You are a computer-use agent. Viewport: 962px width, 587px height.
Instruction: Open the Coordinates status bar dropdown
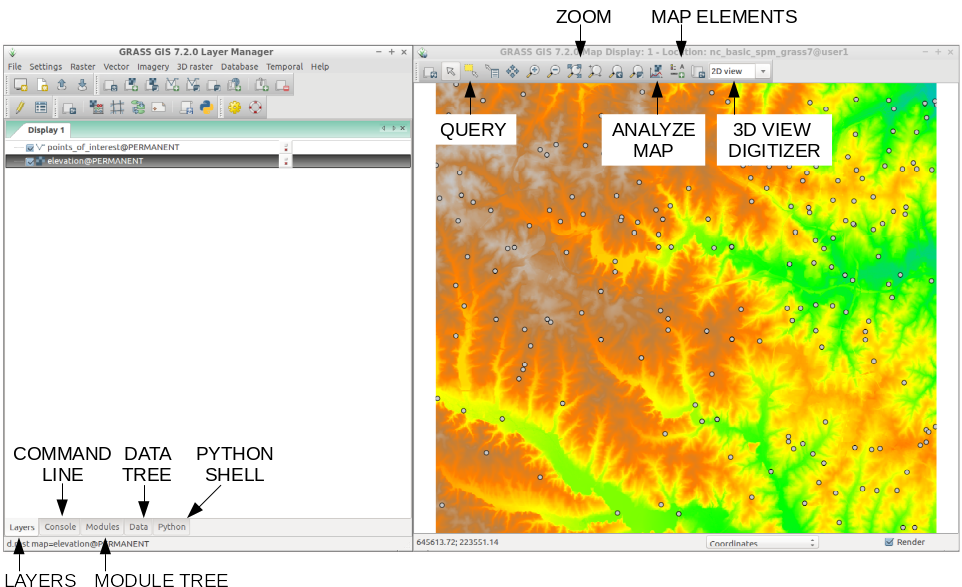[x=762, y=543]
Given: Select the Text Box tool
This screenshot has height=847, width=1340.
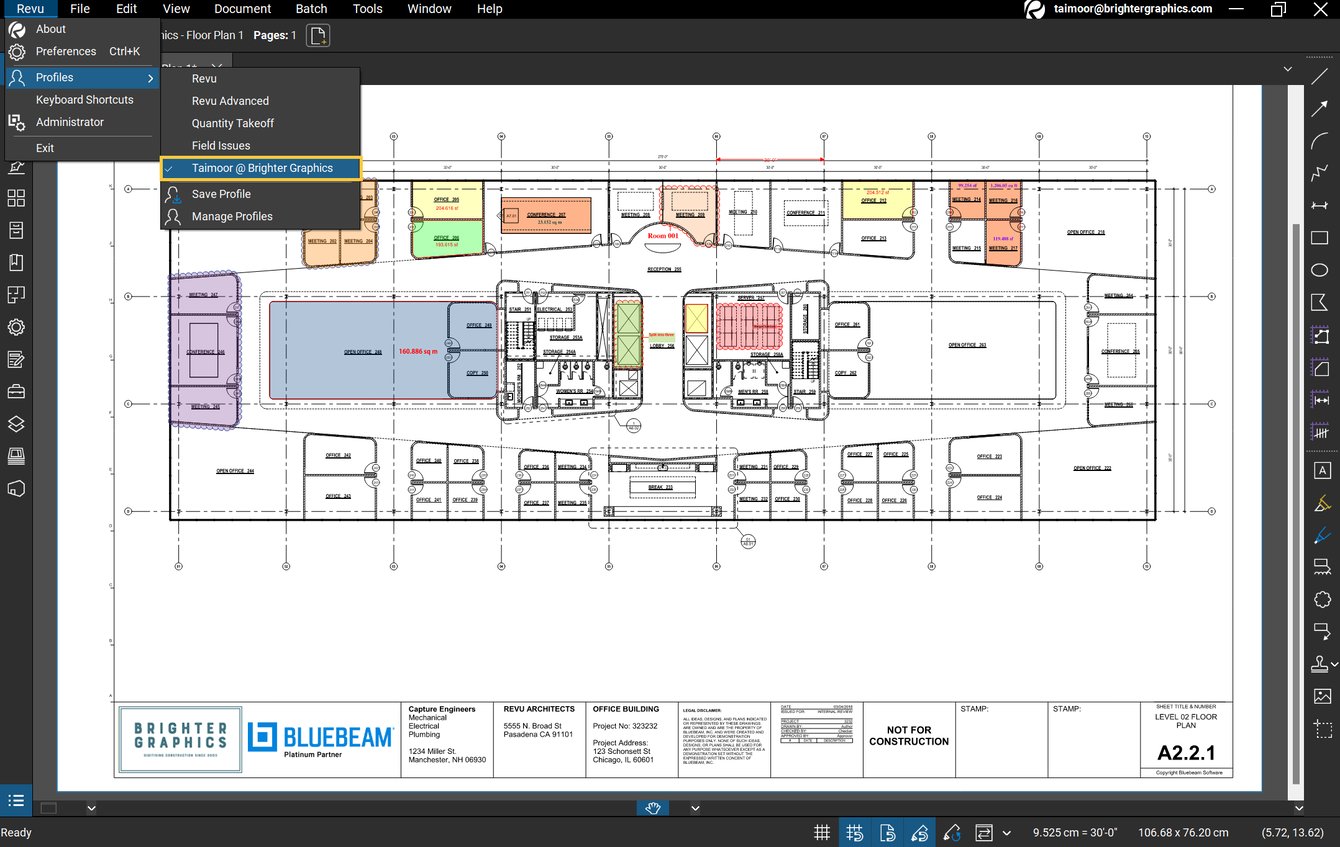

------

Copy every line above word for word and exclude the pictures.

You are a computer-use agent. Viewport: 962px width, 587px height.
Instruction: Open the Coordinates status bar dropdown
[x=762, y=543]
Given: Select the Text Box tool
This screenshot has height=847, width=1340.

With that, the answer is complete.